___ STUDY MATERIAL ___

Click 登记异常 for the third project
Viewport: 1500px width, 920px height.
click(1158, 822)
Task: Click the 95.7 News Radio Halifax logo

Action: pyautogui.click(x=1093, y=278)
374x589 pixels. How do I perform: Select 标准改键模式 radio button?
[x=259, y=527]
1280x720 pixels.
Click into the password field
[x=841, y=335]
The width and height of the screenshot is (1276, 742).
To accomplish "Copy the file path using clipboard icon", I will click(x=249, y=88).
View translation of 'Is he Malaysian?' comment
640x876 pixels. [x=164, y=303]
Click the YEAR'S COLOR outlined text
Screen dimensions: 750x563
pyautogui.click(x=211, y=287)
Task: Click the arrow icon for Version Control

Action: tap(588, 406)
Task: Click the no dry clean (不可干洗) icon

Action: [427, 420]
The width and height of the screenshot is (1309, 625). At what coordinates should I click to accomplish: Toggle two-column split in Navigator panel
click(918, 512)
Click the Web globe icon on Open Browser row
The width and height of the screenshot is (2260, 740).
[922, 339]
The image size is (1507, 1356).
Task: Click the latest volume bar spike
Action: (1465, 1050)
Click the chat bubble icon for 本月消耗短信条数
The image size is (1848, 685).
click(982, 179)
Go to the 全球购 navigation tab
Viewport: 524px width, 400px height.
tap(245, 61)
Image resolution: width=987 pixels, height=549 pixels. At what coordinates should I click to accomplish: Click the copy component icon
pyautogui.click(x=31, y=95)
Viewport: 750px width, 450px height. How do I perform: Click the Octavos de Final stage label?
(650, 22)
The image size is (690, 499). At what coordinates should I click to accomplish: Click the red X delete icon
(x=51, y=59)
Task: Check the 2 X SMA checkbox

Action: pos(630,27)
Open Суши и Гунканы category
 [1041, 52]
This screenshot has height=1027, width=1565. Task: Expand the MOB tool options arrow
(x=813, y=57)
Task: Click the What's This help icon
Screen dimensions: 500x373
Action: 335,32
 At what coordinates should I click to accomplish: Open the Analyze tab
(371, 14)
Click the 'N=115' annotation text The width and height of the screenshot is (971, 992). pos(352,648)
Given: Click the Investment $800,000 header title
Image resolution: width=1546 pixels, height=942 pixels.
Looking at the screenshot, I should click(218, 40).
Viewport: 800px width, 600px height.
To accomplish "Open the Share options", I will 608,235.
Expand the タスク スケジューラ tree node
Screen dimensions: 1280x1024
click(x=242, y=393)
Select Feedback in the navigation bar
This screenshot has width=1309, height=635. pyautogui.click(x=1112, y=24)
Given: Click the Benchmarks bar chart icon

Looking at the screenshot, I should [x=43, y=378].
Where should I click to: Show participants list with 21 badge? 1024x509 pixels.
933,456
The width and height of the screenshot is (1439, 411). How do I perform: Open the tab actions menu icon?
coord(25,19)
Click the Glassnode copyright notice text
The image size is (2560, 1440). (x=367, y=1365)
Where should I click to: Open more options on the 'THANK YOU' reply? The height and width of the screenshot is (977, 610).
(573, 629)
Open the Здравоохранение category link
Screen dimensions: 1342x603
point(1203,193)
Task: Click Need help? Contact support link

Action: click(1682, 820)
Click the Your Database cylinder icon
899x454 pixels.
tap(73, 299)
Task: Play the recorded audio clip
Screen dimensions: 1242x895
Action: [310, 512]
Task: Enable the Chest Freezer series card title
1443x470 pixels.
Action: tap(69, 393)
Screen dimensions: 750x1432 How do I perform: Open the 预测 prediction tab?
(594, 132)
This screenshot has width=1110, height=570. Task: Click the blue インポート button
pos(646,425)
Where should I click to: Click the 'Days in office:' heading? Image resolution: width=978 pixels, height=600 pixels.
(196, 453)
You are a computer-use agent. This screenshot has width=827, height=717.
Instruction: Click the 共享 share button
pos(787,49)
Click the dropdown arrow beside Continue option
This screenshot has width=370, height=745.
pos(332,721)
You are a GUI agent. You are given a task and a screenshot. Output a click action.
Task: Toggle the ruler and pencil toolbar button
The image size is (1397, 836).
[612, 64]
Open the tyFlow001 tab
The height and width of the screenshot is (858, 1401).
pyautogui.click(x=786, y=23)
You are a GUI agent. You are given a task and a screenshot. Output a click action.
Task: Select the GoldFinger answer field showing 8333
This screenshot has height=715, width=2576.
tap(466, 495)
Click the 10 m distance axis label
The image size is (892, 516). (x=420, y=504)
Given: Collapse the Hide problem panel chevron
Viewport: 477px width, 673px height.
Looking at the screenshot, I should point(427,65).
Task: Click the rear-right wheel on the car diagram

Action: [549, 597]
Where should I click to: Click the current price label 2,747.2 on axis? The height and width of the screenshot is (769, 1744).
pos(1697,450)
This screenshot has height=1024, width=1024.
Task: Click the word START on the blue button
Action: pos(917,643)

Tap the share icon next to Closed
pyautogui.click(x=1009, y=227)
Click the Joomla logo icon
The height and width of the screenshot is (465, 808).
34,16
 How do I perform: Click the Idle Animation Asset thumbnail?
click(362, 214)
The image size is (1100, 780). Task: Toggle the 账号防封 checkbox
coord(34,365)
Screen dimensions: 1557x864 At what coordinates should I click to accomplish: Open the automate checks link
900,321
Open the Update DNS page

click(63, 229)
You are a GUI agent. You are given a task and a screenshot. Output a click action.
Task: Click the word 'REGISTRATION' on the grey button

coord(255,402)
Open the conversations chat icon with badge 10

___

> [ABOUT THIS TASK]
To complete this exercise, set down every line above exactly once more.

> [SOLUTION FOR THIS TASK]
Click 登记异常 for the third project
Viewport: 1500px width, 920px height.
click(1158, 822)
Task: Click the 95.7 News Radio Halifax logo

Action: pyautogui.click(x=1093, y=278)
374x589 pixels. How do I perform: Select 标准改键模式 radio button?
[x=259, y=527]
1280x720 pixels.
Click into the password field
[x=841, y=335]
The width and height of the screenshot is (1276, 742).
To accomplish "Copy the file path using clipboard icon", I will click(x=249, y=88).
View translation of 'Is he Malaysian?' comment
640x876 pixels. [x=164, y=303]
Click the YEAR'S COLOR outlined text
Screen dimensions: 750x563
pyautogui.click(x=211, y=287)
Task: Click the arrow icon for Version Control

Action: tap(588, 406)
Task: Click the no dry clean (不可干洗) icon

Action: [427, 420]
The width and height of the screenshot is (1309, 625). At what coordinates should I click to accomplish: Toggle two-column split in Navigator panel
click(918, 512)
Click the Web globe icon on Open Browser row
The width and height of the screenshot is (2260, 740).
[922, 339]
The image size is (1507, 1356).
Task: Click the latest volume bar spike
Action: (1465, 1050)
Click the chat bubble icon for 本月消耗短信条数
The image size is (1848, 685).
click(982, 179)
Go to the 全球购 navigation tab
Viewport: 524px width, 400px height.
tap(245, 61)
Image resolution: width=987 pixels, height=549 pixels. At what coordinates should I click to accomplish: Click the copy component icon
pyautogui.click(x=31, y=95)
Viewport: 750px width, 450px height. How do I perform: Click the Octavos de Final stage label?
(650, 22)
The image size is (690, 499). At what coordinates should I click to accomplish: Click the red X delete icon
(x=51, y=59)
Task: Check the 2 X SMA checkbox

Action: pos(630,27)
Open Суши и Гунканы category
 [1041, 52]
This screenshot has height=1027, width=1565. Task: Expand the MOB tool options arrow
(x=813, y=57)
Task: Click the What's This help icon
Screen dimensions: 500x373
Action: 335,32
 At what coordinates should I click to accomplish: Open the Analyze tab
(371, 14)
Click the 'N=115' annotation text The width and height of the screenshot is (971, 992). pos(352,648)
Given: Click the Investment $800,000 header title
Image resolution: width=1546 pixels, height=942 pixels.
Looking at the screenshot, I should click(218, 40).
Viewport: 800px width, 600px height.
To accomplish "Open the Share options", I will 608,235.
Expand the タスク スケジューラ tree node
Screen dimensions: 1280x1024
click(x=242, y=393)
Select Feedback in the navigation bar
This screenshot has width=1309, height=635. pyautogui.click(x=1112, y=24)
Given: Click the Benchmarks bar chart icon

Looking at the screenshot, I should [x=43, y=378].
Where should I click to: Show participants list with 21 badge? 1024x509 pixels.
933,456
The width and height of the screenshot is (1439, 411). How do I perform: Open the tab actions menu icon?
coord(25,19)
Click the Glassnode copyright notice text
The image size is (2560, 1440). (x=367, y=1365)
Where should I click to: Open more options on the 'THANK YOU' reply? The height and width of the screenshot is (977, 610).
(573, 629)
Open the Здравоохранение category link
Screen dimensions: 1342x603
point(1203,193)
Task: Click Need help? Contact support link

Action: click(1682, 820)
Click the Your Database cylinder icon
899x454 pixels.
tap(73, 299)
Task: Play the recorded audio clip
Screen dimensions: 1242x895
Action: [310, 512]
Task: Enable the Chest Freezer series card title
1443x470 pixels.
Action: tap(69, 393)
Screen dimensions: 750x1432 How do I perform: Open the 预测 prediction tab?
(594, 132)
This screenshot has width=1110, height=570. Task: Click the blue インポート button
pos(646,425)
Where should I click to: Click the 'Days in office:' heading? Image resolution: width=978 pixels, height=600 pixels.
(196, 453)
You are a computer-use agent. This screenshot has width=827, height=717.
Instruction: Click the 共享 share button
pos(787,49)
Click the dropdown arrow beside Continue option
This screenshot has width=370, height=745.
pos(332,721)
You are a GUI agent. You are given a task and a screenshot. Output a click action.
Task: Toggle the ruler and pencil toolbar button
The image size is (1397, 836).
[612, 64]
Open the tyFlow001 tab
The height and width of the screenshot is (858, 1401).
pyautogui.click(x=786, y=23)
You are a GUI agent. You are given a task and a screenshot. Output a click action.
Task: Select the GoldFinger answer field showing 8333
This screenshot has height=715, width=2576.
tap(466, 495)
Click the 10 m distance axis label
The image size is (892, 516). (x=420, y=504)
Given: Collapse the Hide problem panel chevron
Viewport: 477px width, 673px height.
Looking at the screenshot, I should point(427,65).
Task: Click the rear-right wheel on the car diagram

Action: [549, 597]
Where should I click to: Click the current price label 2,747.2 on axis? The height and width of the screenshot is (769, 1744).
pos(1697,450)
This screenshot has height=1024, width=1024.
Task: Click the word START on the blue button
Action: pos(917,643)

Tap the share icon next to Closed
pyautogui.click(x=1009, y=227)
Click the Joomla logo icon
The height and width of the screenshot is (465, 808).
34,16
 How do I perform: Click the Idle Animation Asset thumbnail?
click(362, 214)
The image size is (1100, 780). Task: Toggle the 账号防封 checkbox
coord(34,365)
Screen dimensions: 1557x864 At what coordinates should I click to accomplish: Open the automate checks link
900,321
Open the Update DNS page

click(63, 229)
You are a GUI agent. You are given a task and a screenshot. Output a click action.
Task: Click the word 'REGISTRATION' on the grey button

coord(255,402)
Open the conversations chat icon with badge 10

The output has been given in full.